An interesting point is the discordance of the genotype–phenotype analysis. Among the patients referred for GGM deficiency, two siblings had the same genotype, i.e., the complex allele c.152A>G, c.1231G>A, and c.1845C>G in trans, with the c.2T>A GGM mutation. Between the two siblings, only one was finally affected by GGM deficiency, while the other was not affected, despite the fact that the same genotype that included either c.152A>G or c.2T>A mutation was predicted as pathogenic. This case adds to the well-known variability of the impact of complex alleles [
30,
31] and to the different expression of the disease in sib-pairs that have the same genotype [
31], which we recently demonstrated in patients with cystic fibrosis.
To conclude: although most CDDs are rare, all together, they have an incidence of about 1% in the general population; the disease-genes is known in most cases, and unequivocal and rapid diagnosis is mandatory in most patients with CDDs in order to immediately start the specific therapy.
Targeted gene panel analysis has pros and cons. The analysis of only “a few genes” compared to the thousands of genes that make up the exome is useful principally when clinical suspicion is strong and related to a limited number of diseases. Gene panel analysis allows us to reach a faster diagnosis, which, in some cases, can be decisive for the patient’s life. In contrast, exome analysis allows us to obtain a huge amount of data that can be used in the future and reanalyzed in the light of new scientific discoveries, but it requires great bioinformatics knowledge and longer analysis times. For these reasons, the exome analysis should be preferred when clinical suspicion is unclear. This is not feasible with diseases for which a very rapid therapeutic and clinical intervention is required.
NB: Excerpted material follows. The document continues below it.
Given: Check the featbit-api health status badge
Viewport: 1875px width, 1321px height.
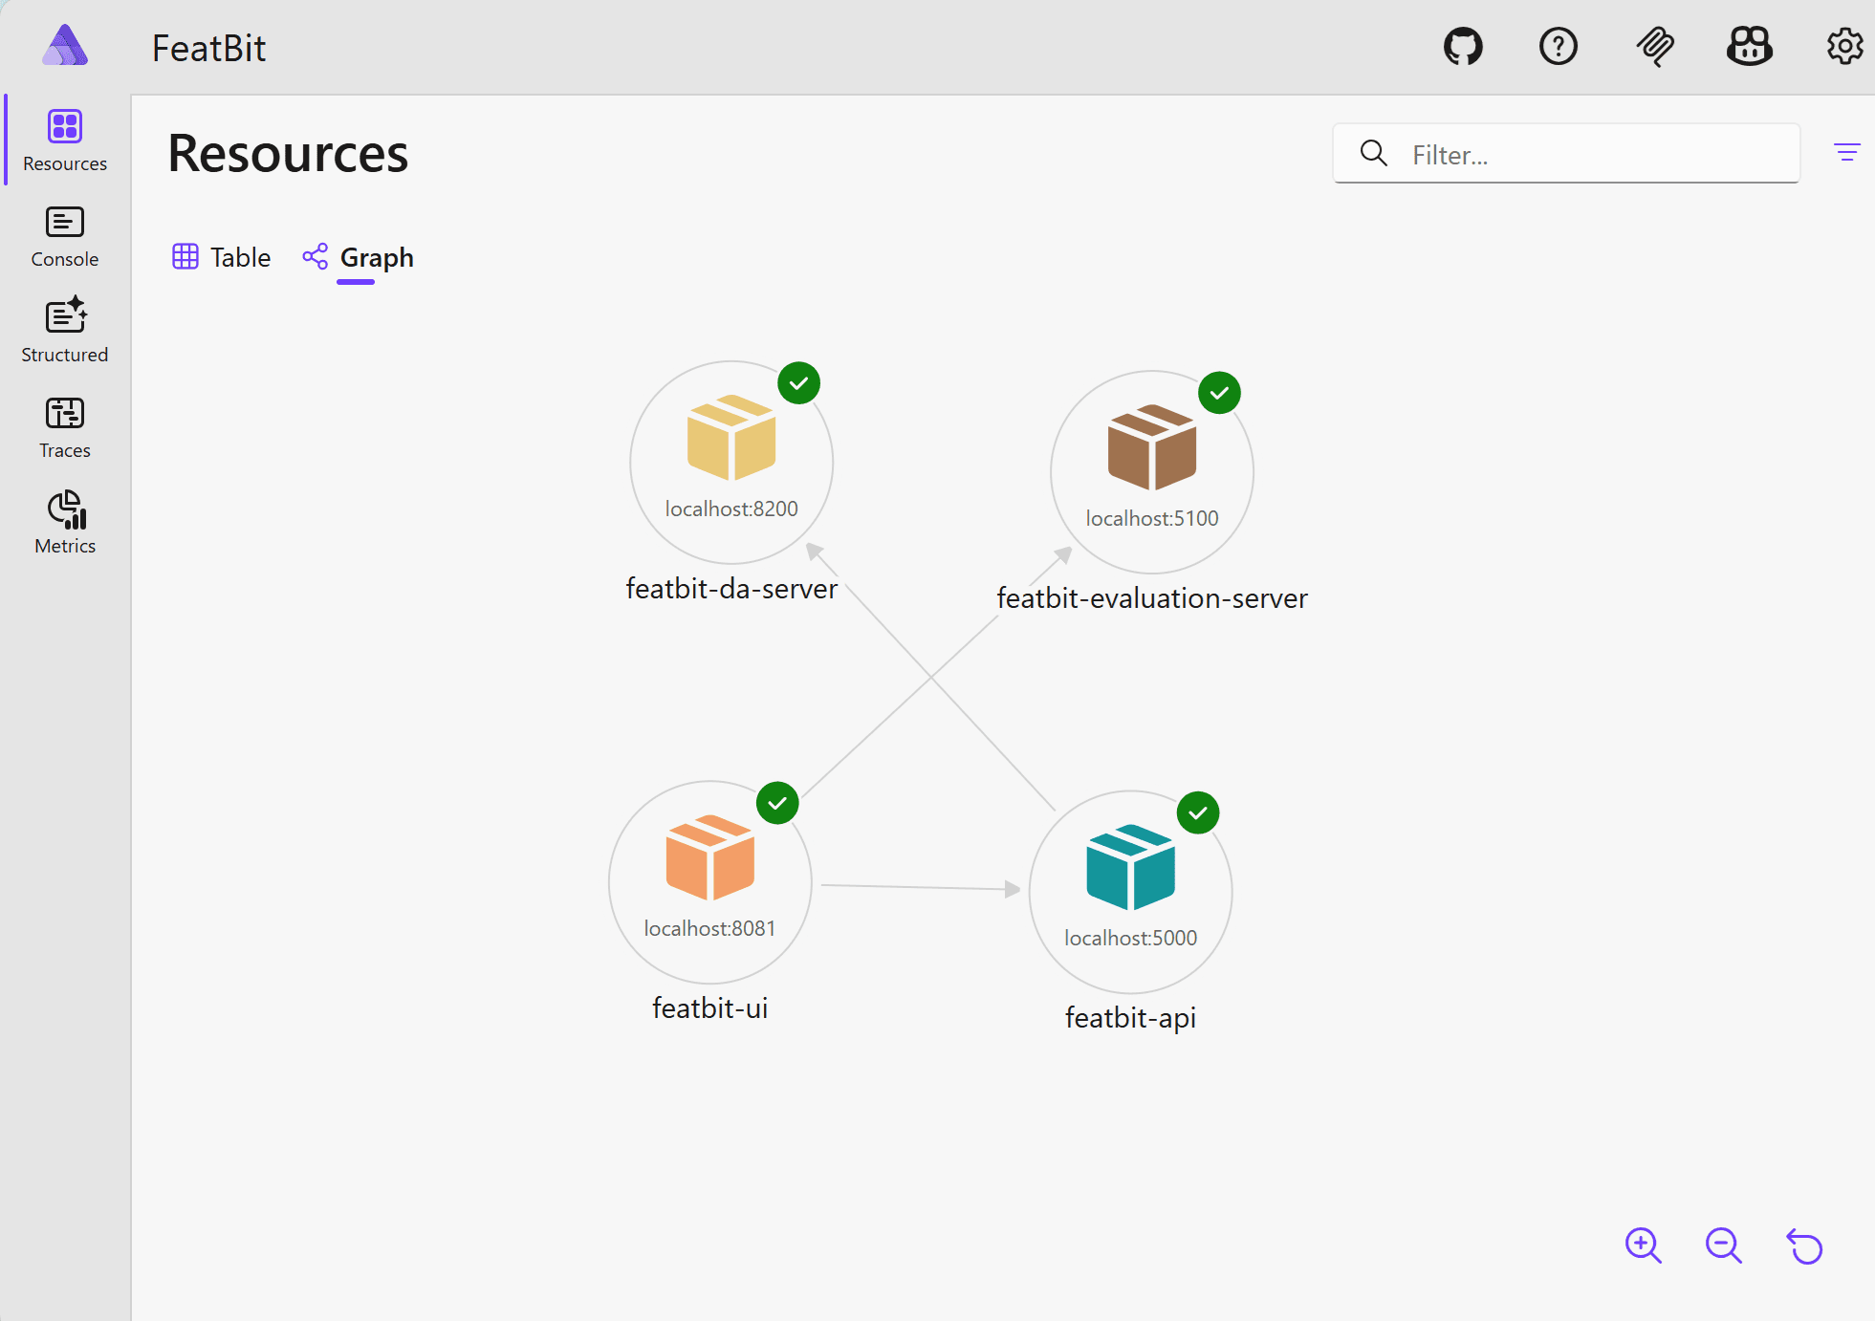Looking at the screenshot, I should 1197,812.
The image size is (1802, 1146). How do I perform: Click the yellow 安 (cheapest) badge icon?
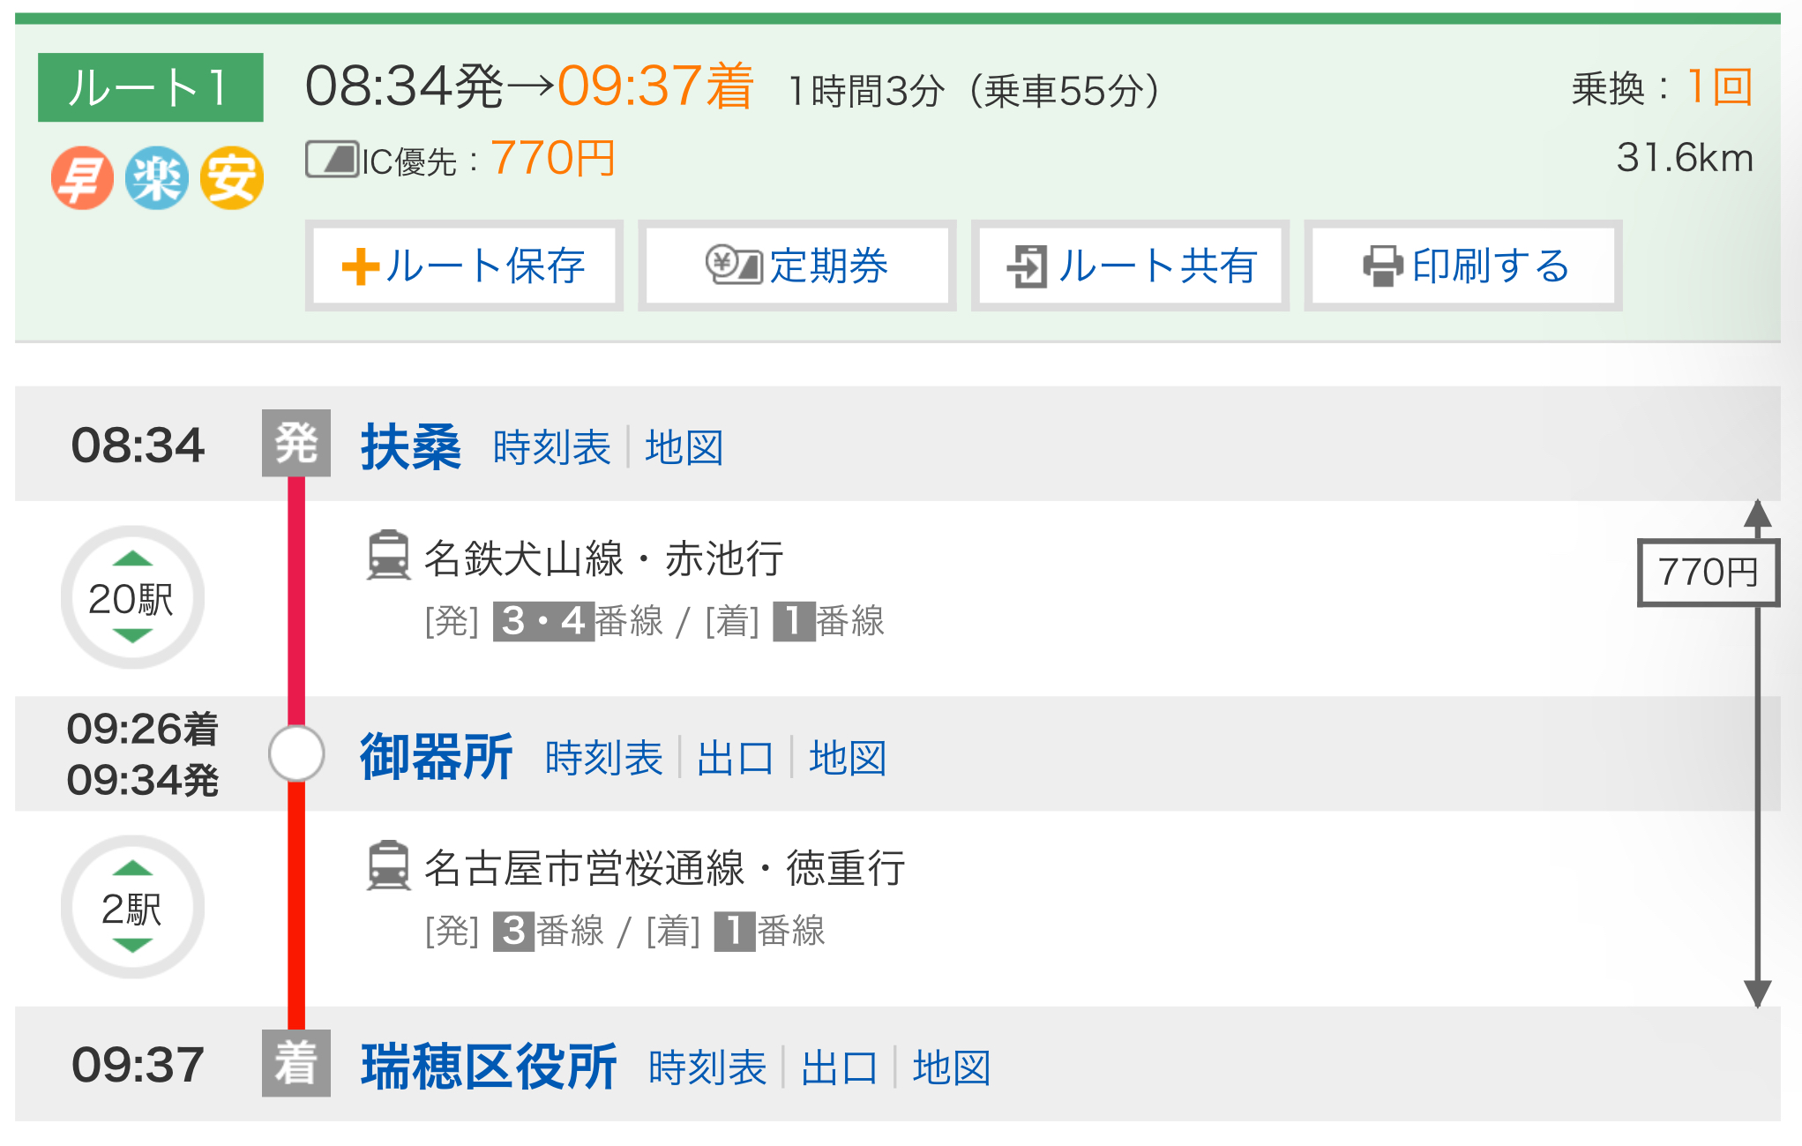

Nowadays, the cost of a gene panel and of an exome is absolutely comparable; the choice between one method and the other may depend on various parameters, such as the laboratory organization, the close collaboration between clinicians, geneticists, and molecular biologists, and the urgency with which a response is required.
In this context, a multigene NGS panel to simultaneously analyze all disease-genes responsible for CDDs is contributory in a reference laboratory for molecular diagnostics; however, adequate bioinformatics expertise and functional approaches to define the effect of novel mutations are ancillary and indispensable in the clinical context. Finally, a multidisciplinary approach between physicians and molecular geneticists to each patient suspected to have CDD is mandatory to offer a proper diagnostic service in this field.